Насколько остро стоит проблема резистентности к препаратам, используемым в лечении ХМЛ?

Резистентность может быть обусловлена биологией опухоли, она может быть связана с мутацией гена BCR-ABL или с дополнительными хромосомными поломками, которые возникают в процессе течения лейкоза. Кроме того, резистентность может возникнуть в результате нерегулярного приема препарата. К сожалению, отсутствие организованного лечения заболевания на ранних этапах привело к тому, что в нашей стране образовался довольно большой контингент резистентных больных. К слову, на фоне терапии нилотинибом и дазатинибом резистентность возникает гораздо реже, чем при терапии иматинибом. В случае применения нилотиниба в качестве первой линии терапии вероятность возникновения мутаций и резистентности крайне мала. В практическом аспекте также важно, что у нилотиниба и дазатиниба минимальная перекрестная токсичность, то есть при плохой переносимости иматиниба можно подобрать препарат, подходящий конкретному больному.

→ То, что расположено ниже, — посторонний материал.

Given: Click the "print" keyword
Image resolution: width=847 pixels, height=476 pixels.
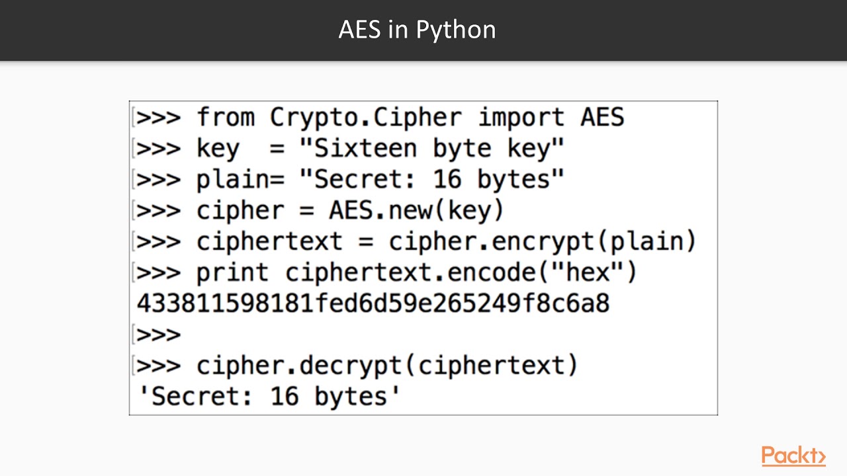Looking at the screenshot, I should point(232,272).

Тем не менее на фоне лечения как иматинибом, так и нилотинибом и дазатинибом могут накапливаться мутации, которые приводят к развитию резистентности. Анализ мутаций BCR-ABL может помочь в выборе конкретного препарата, наиболее эффективного у данного больного. При возникновении мутации Т 315I отмечается резистентность ко всем трем ингибиторам тирозинкиназ. В таких случаях больному должна быть рекомендована трансплантация костного мозга. В настоящее время проводятся клинические испытания нового препарата понатиниб, который высокоэффективен при данной мутации. Кроме того, за рубежом ведется поиск новых препаратов, которые смогут воздействовать на стволовые, или «спящие», клетки, до которых имеющиеся на сегодняшний день лекарственные препараты не могут «добраться». Пока эти препараты не доступны в клинической практике, тем пациентам, у которых развивается резистентность к лекарственной терапии, необходима трансплантация костного мозга.

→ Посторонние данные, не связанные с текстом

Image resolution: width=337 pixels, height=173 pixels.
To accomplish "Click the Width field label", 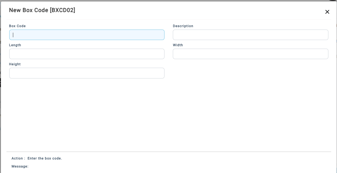I will [178, 45].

Насколько доступны современные таргетные препараты для пациентов?

Министерство здравоохранения РФ полностью удовлетворяет потребность пациентов в препарате первого поколения - Гливеке. К сожалению, системное обеспечение больных ХМЛ нилотинибом и дазатинибом пока отсутствует. А ведь эти препараты позволяют нам изменить цели лечения - от продления жизни больного к снижению вероятности прогрессии и безопасному прерыванию лечения. Переход на терапию препаратами второго поколения уже на ранней стадии заболевания позволит снизить нагрузку на бюджет за счет периодов, когда пациент сможет обходиться без лечения.

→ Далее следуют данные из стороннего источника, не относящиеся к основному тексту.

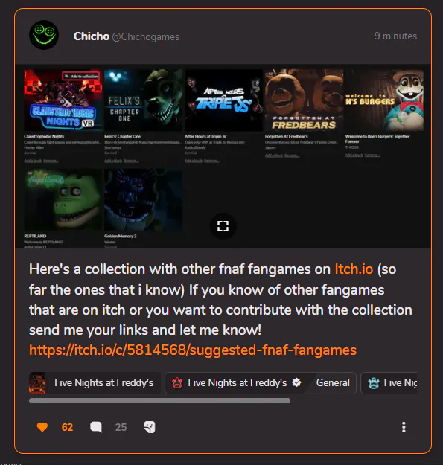Open the suggested-fnaf-fangames itch.io URL

(x=193, y=350)
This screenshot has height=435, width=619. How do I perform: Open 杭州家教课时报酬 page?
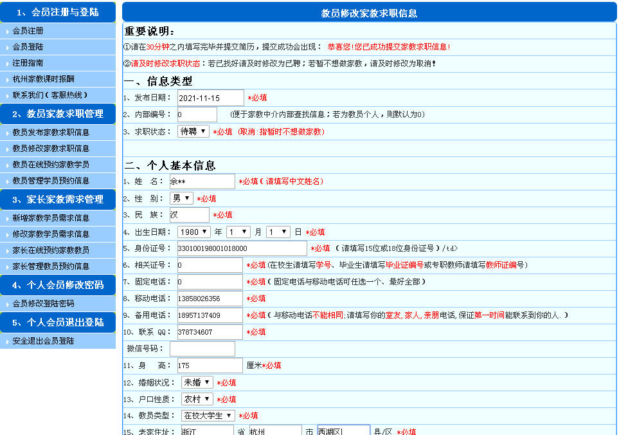[x=43, y=79]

Участвуют ли российские ученые-клиницисты в разработке новых методов терапии ХМЛ?

Безусловно. Прежде всего, мы имеем доступ к новым методам терапии благодаря международным программам клинических испытаний. На базе Гематологического научного центра проходили клинические испытания иматиниба, нилотиниба и дазатиниба, в настоящее время изучается еще один препарат второго поколения - бозутиниб. Это очень важно, поскольку мы имеем возможность оценить эффективность и безопасность таргетной терапии, опираясь на собственный опыт, а не только на литературные источники, а значит, наши пациенты получат своевременное и современное лечение.